* _Problem to work on_: Once the pictures are set aside, transcribe each line of the listing exactly.

* _Stored data_:

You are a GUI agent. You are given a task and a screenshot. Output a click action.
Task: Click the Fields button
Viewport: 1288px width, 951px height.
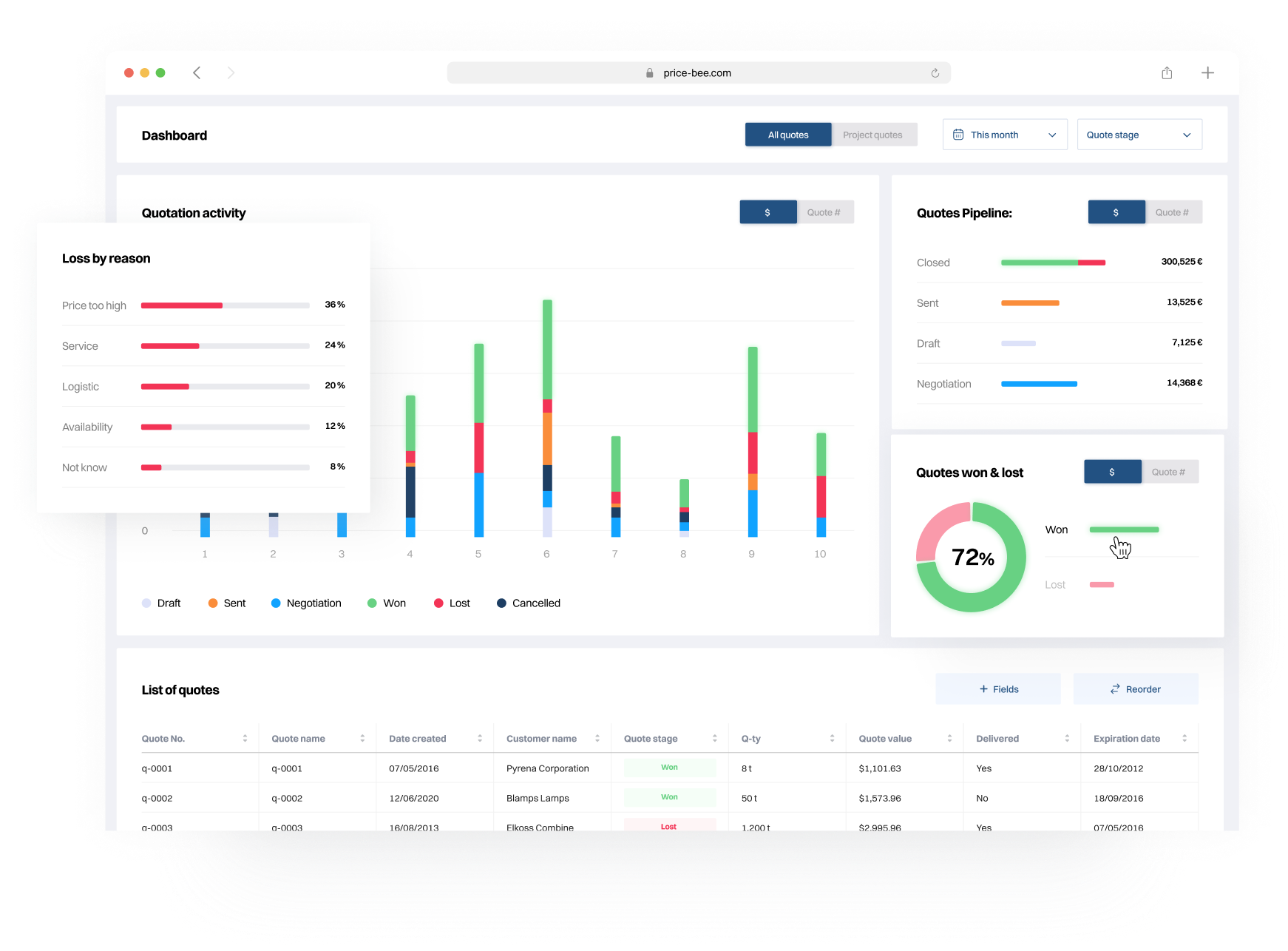(998, 689)
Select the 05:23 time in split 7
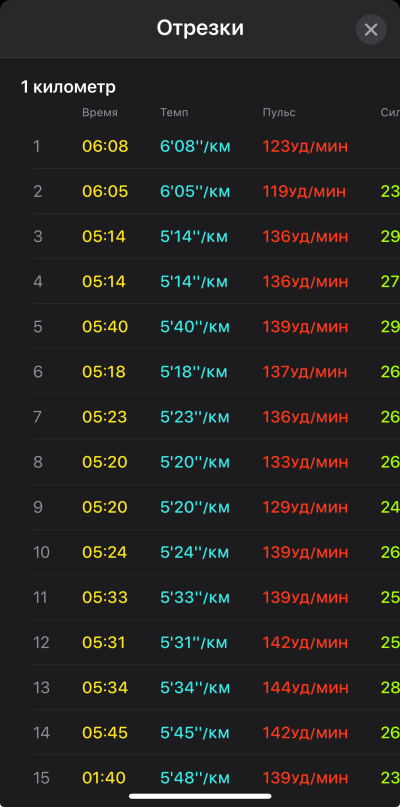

* _Your solution_:
You are a GUI agent. You are given a task and a screenshot. Output a click action.
Task: Click the Fields button
Viewport: 1288px width, 951px height.
(998, 689)
Select the 05:23 time in split 7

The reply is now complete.